Comparison of partial least squares and artificial neural network chemometric techniques in determination of sulfamethoxazole and trimethoprim in pharmaceutical suspension by ATR–FTIR spectrometry

M. Khanmohammadi,1 N. Dallali,2 A. Bagheri Garmarudi,1,3 M. Zarnegar,2 and K. Ghasemi1

1Department of Chemistry, Faculty of Science, Imam Khomeini International University, Qazvin, Iran
2Department of Chemistry, Faculty of Science, Zanjan University, Zanjan, Iran
3Department of Chemistry and Polymer Laboratory, Engineering Research Institute, Tehran, Iran

Copyright © 2011 Hindawi Publishing Corporation. This is an open access article distributed under the Creative Commons Attribution License, which permits unrestricted use, distribution, and reproduction in any medium, provided the original work is properly cited.

Abstract

Partial Least Square (PLS) and Artificial Neural Network (ANN) techniques were compared during development of an analytical method for quantitative determination of sulfamethoxazole (SMX) and trimethoprim (TMP) in Co-Trimoxazole® suspension.
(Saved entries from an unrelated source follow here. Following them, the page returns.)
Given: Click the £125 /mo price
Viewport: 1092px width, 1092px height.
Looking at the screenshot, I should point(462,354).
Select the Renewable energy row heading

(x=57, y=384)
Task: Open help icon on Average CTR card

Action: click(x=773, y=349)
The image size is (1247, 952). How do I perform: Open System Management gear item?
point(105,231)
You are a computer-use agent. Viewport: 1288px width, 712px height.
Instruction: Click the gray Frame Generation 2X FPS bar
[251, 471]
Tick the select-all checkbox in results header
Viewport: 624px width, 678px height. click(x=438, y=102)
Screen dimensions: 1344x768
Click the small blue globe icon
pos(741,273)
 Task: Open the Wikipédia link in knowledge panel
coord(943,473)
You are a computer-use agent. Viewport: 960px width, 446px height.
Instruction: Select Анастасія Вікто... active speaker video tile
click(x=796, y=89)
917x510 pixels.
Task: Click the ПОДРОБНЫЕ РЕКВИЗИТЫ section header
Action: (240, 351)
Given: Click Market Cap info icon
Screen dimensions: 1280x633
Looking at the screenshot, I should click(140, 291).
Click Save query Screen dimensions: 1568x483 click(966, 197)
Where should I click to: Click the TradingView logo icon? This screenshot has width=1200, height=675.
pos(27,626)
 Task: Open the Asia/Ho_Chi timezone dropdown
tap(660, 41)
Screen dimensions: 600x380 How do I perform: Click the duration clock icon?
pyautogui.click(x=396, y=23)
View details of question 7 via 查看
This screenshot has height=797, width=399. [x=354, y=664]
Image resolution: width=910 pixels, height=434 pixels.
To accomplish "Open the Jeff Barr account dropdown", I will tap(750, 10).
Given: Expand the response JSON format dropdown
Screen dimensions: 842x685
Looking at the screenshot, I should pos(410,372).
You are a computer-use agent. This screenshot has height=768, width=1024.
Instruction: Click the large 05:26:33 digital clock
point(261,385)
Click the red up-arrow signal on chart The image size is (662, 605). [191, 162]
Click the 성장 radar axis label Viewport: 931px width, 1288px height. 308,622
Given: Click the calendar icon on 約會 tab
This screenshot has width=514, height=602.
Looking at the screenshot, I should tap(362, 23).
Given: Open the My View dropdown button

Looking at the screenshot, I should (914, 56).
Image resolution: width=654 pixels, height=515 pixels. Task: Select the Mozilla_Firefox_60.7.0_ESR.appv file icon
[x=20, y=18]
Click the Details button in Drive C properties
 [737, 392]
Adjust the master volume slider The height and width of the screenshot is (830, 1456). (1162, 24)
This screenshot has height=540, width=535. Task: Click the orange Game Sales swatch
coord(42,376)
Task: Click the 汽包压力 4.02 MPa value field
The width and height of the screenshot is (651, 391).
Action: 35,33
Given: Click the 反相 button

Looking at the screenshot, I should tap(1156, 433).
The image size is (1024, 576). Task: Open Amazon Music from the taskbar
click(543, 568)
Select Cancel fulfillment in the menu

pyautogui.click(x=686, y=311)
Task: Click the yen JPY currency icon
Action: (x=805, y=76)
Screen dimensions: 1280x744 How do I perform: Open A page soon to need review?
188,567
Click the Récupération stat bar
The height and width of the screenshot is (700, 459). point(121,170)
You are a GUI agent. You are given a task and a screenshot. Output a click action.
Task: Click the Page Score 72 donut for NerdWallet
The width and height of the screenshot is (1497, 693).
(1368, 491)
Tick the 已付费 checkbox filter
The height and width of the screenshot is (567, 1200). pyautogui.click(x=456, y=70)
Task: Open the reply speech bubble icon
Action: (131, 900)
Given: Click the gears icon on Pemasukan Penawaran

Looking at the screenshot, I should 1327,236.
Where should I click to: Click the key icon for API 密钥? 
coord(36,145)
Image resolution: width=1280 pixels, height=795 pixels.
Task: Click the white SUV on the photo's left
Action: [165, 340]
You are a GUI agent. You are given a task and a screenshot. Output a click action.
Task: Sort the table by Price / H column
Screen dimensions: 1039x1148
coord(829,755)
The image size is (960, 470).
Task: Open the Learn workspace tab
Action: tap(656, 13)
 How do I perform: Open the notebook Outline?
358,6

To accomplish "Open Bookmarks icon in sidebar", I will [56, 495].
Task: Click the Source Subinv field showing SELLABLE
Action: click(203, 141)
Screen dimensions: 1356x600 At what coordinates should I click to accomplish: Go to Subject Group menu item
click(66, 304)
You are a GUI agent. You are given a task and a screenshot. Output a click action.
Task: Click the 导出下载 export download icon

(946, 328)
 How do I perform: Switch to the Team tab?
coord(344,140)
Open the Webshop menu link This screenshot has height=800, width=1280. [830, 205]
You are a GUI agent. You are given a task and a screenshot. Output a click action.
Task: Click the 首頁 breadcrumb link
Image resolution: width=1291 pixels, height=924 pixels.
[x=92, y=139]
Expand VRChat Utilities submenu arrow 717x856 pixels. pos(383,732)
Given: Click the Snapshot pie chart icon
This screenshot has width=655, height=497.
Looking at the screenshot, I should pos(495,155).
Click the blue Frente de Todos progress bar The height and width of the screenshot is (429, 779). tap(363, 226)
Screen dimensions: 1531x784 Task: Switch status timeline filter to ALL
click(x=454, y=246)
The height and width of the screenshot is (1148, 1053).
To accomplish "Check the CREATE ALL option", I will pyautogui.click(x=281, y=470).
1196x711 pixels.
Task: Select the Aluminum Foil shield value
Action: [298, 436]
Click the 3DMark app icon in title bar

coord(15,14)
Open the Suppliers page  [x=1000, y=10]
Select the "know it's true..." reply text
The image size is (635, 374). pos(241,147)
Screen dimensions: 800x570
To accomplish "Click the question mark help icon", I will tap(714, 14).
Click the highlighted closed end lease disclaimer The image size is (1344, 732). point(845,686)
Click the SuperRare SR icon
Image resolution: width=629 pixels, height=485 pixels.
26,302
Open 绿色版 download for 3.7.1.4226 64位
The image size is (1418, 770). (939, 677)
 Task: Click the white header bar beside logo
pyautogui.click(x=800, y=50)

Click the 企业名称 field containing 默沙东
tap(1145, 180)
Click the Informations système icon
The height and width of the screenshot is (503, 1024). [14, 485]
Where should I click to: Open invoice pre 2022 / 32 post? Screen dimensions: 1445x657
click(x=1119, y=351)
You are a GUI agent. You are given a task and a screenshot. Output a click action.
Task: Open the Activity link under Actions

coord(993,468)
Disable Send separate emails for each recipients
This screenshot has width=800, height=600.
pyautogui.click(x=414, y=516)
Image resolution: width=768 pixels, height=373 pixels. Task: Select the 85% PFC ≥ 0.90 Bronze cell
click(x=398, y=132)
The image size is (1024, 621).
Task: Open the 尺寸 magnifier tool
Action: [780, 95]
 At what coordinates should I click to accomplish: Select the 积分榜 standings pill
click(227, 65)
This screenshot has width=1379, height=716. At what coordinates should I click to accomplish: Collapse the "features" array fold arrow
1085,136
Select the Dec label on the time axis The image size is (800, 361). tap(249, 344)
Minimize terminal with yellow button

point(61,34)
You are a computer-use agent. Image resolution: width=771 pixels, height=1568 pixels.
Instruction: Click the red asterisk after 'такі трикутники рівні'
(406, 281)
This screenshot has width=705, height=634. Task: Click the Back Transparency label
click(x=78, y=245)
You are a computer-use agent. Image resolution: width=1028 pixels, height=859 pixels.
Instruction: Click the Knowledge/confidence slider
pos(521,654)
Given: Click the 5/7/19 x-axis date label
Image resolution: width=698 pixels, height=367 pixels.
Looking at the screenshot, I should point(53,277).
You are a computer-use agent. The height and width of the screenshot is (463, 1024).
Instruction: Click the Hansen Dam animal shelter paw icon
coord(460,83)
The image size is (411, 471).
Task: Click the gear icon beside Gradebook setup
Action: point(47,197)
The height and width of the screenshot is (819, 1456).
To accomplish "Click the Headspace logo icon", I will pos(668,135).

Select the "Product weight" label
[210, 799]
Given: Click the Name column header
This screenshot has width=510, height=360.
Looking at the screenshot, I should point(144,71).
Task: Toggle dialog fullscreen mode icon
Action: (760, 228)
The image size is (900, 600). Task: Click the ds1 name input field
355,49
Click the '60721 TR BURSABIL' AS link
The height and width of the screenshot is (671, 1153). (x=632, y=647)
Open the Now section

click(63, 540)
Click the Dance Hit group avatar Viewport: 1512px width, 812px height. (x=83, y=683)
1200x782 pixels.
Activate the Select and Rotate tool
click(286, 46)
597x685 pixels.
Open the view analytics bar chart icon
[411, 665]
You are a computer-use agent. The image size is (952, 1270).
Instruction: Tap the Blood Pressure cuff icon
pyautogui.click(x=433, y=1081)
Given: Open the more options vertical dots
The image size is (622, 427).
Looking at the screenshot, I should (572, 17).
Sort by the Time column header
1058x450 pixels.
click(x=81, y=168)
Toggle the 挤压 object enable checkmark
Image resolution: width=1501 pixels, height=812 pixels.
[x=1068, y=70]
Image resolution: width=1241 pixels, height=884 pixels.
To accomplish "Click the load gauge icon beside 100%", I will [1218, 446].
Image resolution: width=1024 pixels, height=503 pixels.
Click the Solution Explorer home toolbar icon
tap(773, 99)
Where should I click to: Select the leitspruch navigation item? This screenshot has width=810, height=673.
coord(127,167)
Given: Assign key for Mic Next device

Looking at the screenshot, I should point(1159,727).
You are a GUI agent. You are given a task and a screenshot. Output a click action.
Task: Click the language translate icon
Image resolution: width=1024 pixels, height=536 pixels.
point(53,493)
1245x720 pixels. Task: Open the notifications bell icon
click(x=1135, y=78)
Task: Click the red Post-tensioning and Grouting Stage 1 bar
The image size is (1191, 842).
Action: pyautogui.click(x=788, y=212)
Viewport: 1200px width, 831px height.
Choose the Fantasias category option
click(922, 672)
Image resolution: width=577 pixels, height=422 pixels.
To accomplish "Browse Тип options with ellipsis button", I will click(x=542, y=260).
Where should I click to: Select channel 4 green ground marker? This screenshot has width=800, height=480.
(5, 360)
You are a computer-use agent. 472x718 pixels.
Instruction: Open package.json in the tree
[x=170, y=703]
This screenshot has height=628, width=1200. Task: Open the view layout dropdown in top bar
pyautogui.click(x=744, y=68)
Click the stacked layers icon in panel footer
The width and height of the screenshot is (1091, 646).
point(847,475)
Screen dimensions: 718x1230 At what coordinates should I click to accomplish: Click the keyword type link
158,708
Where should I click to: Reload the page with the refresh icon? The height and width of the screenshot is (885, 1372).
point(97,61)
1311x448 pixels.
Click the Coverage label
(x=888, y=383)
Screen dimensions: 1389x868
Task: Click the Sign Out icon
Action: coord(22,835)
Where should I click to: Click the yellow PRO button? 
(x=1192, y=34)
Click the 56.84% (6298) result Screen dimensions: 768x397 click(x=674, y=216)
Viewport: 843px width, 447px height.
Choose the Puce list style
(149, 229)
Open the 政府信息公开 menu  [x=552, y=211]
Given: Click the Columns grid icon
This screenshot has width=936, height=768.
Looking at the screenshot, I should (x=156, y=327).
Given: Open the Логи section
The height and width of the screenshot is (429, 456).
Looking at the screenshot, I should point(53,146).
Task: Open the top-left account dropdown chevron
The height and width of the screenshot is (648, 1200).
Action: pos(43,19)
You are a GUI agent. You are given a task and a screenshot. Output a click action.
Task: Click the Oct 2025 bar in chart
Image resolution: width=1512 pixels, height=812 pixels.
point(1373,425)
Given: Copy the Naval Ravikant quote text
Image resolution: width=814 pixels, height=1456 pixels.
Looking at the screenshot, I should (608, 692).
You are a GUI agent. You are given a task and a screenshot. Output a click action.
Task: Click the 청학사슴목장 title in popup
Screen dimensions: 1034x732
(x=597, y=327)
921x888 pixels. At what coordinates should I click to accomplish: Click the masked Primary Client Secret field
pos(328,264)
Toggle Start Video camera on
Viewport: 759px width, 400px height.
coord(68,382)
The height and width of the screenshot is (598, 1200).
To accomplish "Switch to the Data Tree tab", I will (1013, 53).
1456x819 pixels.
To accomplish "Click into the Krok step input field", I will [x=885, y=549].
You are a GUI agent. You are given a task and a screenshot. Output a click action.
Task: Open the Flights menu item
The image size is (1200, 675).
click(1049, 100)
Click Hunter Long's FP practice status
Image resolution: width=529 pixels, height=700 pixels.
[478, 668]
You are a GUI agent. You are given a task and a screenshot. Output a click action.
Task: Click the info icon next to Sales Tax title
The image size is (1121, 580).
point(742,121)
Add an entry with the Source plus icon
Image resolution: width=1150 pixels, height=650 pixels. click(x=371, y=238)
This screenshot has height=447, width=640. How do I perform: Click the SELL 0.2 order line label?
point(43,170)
The procedure was based on Attenuated Total Reflectance Fourier Transform Infrared (ATR–FTIR) spectrometry. The 800–2500 cm−1 spectral region was selected for quantitative analysis. R2 and relative error of prediction (REP) in PLS technique were (0.989, 2.128) and (0.986, 1.381) for SMX and TMP, respectively. These statistical parameters were improved using the ANN models considering the complexity of the sample and the speediness and simplicity of the method. R2 and RMSEC in modified method were (0.997, 1.064) and (0.997, 0.634) for SMX and TMP, respectively.